Data extract:
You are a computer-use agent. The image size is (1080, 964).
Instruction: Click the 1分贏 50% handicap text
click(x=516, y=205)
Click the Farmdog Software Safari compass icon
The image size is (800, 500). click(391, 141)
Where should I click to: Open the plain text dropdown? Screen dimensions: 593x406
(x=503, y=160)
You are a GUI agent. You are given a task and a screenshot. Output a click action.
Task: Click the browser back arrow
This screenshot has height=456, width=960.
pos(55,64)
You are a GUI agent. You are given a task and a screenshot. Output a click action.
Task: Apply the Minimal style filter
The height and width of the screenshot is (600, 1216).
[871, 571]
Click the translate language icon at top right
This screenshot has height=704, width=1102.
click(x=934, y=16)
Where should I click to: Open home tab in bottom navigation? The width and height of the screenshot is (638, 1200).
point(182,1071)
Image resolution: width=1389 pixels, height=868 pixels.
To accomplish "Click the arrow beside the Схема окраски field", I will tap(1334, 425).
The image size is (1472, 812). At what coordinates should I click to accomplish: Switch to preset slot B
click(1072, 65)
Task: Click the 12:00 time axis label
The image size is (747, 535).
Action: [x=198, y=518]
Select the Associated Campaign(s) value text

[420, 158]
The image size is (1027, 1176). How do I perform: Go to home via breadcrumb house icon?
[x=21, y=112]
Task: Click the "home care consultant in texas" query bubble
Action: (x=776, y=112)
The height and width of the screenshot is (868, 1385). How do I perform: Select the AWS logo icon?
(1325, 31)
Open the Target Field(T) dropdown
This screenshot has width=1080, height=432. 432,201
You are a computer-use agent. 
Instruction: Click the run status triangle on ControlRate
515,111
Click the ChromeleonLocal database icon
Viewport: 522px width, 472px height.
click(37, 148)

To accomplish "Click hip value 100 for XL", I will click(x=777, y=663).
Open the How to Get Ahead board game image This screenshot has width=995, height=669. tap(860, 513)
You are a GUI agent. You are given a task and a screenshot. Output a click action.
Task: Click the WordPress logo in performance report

Task objective: Make an exact transcription of the entries.

Problem solution:
You are a computer-use agent. The image size is (1080, 964).
Instruction: Click the 1分贏 50% handicap text
click(x=516, y=205)
Click the Farmdog Software Safari compass icon
The image size is (800, 500). click(391, 141)
Where should I click to: Open the plain text dropdown? Screen dimensions: 593x406
(x=503, y=160)
You are a GUI agent. You are given a task and a screenshot. Output a click action.
Task: Click the browser back arrow
This screenshot has height=456, width=960.
pos(55,64)
You are a GUI agent. You are given a task and a screenshot. Output a click action.
Task: Apply the Minimal style filter
The height and width of the screenshot is (600, 1216).
[871, 571]
Click the translate language icon at top right
This screenshot has height=704, width=1102.
click(x=934, y=16)
Where should I click to: Open home tab in bottom navigation? The width and height of the screenshot is (638, 1200).
point(182,1071)
Image resolution: width=1389 pixels, height=868 pixels.
To accomplish "Click the arrow beside the Схема окраски field", I will tap(1334, 425).
The image size is (1472, 812). At what coordinates should I click to accomplish: Switch to preset slot B
click(1072, 65)
Task: Click the 12:00 time axis label
The image size is (747, 535).
Action: [x=198, y=518]
Select the Associated Campaign(s) value text

[420, 158]
The image size is (1027, 1176). How do I perform: Go to home via breadcrumb house icon?
[x=21, y=112]
Task: Click the "home care consultant in texas" query bubble
Action: (x=776, y=112)
The height and width of the screenshot is (868, 1385). How do I perform: Select the AWS logo icon?
(1325, 31)
Open the Target Field(T) dropdown
This screenshot has width=1080, height=432. 432,201
You are a computer-use agent. 
Instruction: Click the run status triangle on ControlRate
515,111
Click the ChromeleonLocal database icon
Viewport: 522px width, 472px height.
click(37, 148)

To accomplish "Click hip value 100 for XL", I will click(x=777, y=663).
Open the How to Get Ahead board game image This screenshot has width=995, height=669. tap(860, 513)
You are a GUI agent. You are given a task and a screenshot. Output a click action.
Task: Click the WordPress logo in performance report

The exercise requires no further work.